The Department of Humanitarian Affairs (DHA) was established shortly thereafter by the Secretary-General, but in 1998, was merged into OCHA, which became the UN's main focal point on major disasters. OCHA's mandate was subsequently broadened to include coordinating humanitarian response, policy development and humanitarian advocacy. Its activities include organizing and monitoring humanitarian funding, advocacy, policymaking, and information exchange to facilitate rapid-response teams for emergency relief.

OCHA is led by the Under-Secretary-General for Humanitarian Affairs and Emergency Relief Coordinator (USG/ERC), appointed for a five-year term. Since October 2024, the role has been filled by Thomas Fletcher of the United Kingdom.

OCHA organized the 2016 World Humanitarian Summit in Istanbul, Turkey. It is a sitting observer in the United Nations Development Group.
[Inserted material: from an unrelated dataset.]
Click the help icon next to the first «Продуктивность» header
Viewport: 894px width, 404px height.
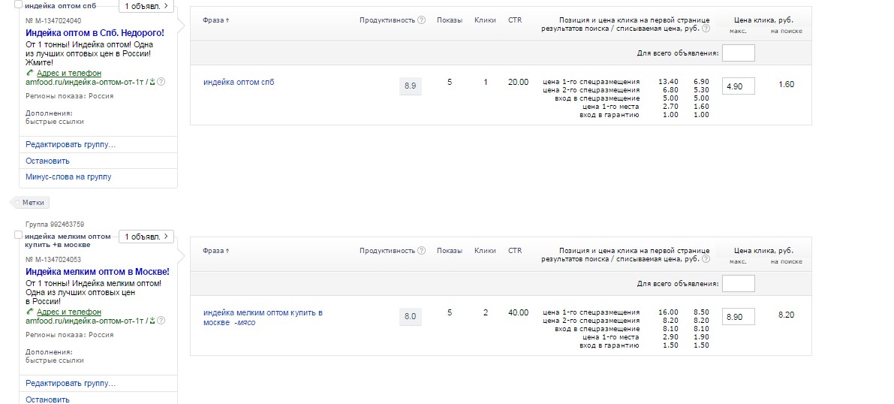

==Staff and country offices==

OCHA is headed by the Under-Secretary-General for Humanitarian Affairs and Emergency Relief Coordinator, since October 2024 by Thomas Fletcher. The headquarters is based in two locations (New York and Geneva) in addition to 6 regional offices, 34 country offices, and 20 humanitarian adviser teams.

===Staff===

As of June 2016, OCHA has 2,300 staff spread across the world in over 60 countries.

===Country offices===

Major OCHA country offices are located in all continents, among others in Afghanistan, Bangladesh, Central African Republic, Chad, Colombia, Democratic Republic of Congo, Ethiopia, Ivory Coast, Nigeria, Palestinian territories, Sri Lanka, Sudan, South Sudan, Somalia, Syria, Yemen, and Zimbabwe, while regional offices are located in Panama City, Dakar, Cairo, Johannesburg, Bangkok, and Kuala Lumpur. OCHA also has some liaison and support staff in New York and Geneva.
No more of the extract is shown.